Thursday, May 19, 2011

CORRECTION/CLARIFICATION ON A-G STORY LAST WEEK

John Rogers of UCLA/IDEA writes 4LAKids

18 May 2011 - The story you ran from the Daily News (about A-G graduation rates) contained an error.     11 May : 4LAKidsNews: http://bit.ly/j0pyEZ | Daily News: http://bit.ly/kjzxvE

I checked with the reporter (Connie Llanos) today and she informed me that they had fixed the error in the print version, but had neglected to make the change in the electronic copy (which they are now going to pull down.)

  The short version of the problem is that they reported that A-G completion rates have fallen since 2003 (across all sub-groups).  In fact, A-G completion rates have risen during this period, particularly for Latino students.  The A-G graduation rates are still not where I or most anyone else would want them to be, but they have not fallen.  

The reason why the Daily News found that A-G completion rates had fallen is that they looked at one measure for 2003 and a very different measure for the current year—in effect, comparing apples and oranges.

---

#### [Actions to take]
(a) Answer these questions about the correction note:
(i) Whom did the writer check with about the error?
(ii) For which group of students have A-G completion rates risen most in particular?
(iii) Since which year did the story report that A-G completion rates had fallen?
(b) Transcribe the stretch of the correction note from "The short version" through "apples and oranges.".
The data that comes next is separate from the correction note.

#### [Given data]
---

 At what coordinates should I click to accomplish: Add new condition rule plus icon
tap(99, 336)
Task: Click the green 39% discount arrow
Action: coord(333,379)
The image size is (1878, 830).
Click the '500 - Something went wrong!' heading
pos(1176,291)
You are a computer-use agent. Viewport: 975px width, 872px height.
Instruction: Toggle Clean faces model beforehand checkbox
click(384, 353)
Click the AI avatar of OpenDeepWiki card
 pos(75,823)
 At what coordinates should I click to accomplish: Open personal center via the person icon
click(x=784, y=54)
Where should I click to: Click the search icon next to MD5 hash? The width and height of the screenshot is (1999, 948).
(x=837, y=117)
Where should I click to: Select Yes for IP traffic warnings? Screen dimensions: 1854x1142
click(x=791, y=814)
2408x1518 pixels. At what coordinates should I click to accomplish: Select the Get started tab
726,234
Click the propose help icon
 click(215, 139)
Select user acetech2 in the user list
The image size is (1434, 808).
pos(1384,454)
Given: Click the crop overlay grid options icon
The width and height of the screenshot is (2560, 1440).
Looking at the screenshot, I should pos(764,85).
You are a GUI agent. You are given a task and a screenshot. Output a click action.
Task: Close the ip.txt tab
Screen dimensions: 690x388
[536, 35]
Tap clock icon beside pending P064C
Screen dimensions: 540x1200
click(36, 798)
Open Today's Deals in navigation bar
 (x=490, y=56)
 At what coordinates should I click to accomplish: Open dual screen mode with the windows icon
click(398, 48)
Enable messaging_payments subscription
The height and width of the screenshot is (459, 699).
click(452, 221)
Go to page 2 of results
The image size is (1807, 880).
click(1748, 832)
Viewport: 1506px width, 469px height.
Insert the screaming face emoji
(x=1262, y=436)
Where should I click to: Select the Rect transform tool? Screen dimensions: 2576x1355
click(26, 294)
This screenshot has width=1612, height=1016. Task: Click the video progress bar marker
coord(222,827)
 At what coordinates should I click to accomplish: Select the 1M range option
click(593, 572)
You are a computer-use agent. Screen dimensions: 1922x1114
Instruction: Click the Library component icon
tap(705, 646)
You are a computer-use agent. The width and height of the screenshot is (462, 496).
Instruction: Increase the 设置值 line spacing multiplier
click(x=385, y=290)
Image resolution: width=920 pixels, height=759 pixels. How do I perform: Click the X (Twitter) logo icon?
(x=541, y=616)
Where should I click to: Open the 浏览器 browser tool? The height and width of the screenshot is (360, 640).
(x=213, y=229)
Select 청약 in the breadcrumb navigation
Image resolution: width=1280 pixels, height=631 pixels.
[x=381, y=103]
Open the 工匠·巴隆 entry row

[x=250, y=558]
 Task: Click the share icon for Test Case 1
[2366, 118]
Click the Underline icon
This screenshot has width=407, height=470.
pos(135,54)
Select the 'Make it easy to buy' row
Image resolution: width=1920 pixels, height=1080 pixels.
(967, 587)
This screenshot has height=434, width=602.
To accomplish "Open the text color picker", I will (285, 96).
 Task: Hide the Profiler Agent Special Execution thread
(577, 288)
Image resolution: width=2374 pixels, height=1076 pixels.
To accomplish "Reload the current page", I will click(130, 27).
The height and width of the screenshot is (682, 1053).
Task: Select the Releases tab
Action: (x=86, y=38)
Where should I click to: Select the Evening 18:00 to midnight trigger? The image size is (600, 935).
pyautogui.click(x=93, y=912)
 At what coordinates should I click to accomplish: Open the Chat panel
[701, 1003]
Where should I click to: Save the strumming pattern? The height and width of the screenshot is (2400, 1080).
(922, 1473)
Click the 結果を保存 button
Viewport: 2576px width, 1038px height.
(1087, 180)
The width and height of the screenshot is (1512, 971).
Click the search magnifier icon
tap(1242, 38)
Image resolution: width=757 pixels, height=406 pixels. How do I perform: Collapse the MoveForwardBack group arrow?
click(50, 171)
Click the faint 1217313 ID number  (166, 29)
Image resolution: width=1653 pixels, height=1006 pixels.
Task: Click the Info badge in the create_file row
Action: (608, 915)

---

#### [Responses in order]
(a)
(i) The reporter, Connie Llanos.
(ii) Latino students.
(iii) 2003.

(b)
The short version of the problem is that they reported that A-G completion rates have fallen since 2003 (across all sub-groups).  In fact, A-G completion rates have risen during this period, particularly for Latino students.  The A-G graduation rates are still not where I or most anyone else would want them to be, but they have not fallen.  

The reason why the Daily News found that A-G completion rates had fallen is that they looked at one measure for 2003 and a very different measure for the current year—in effect, comparing apples and oranges.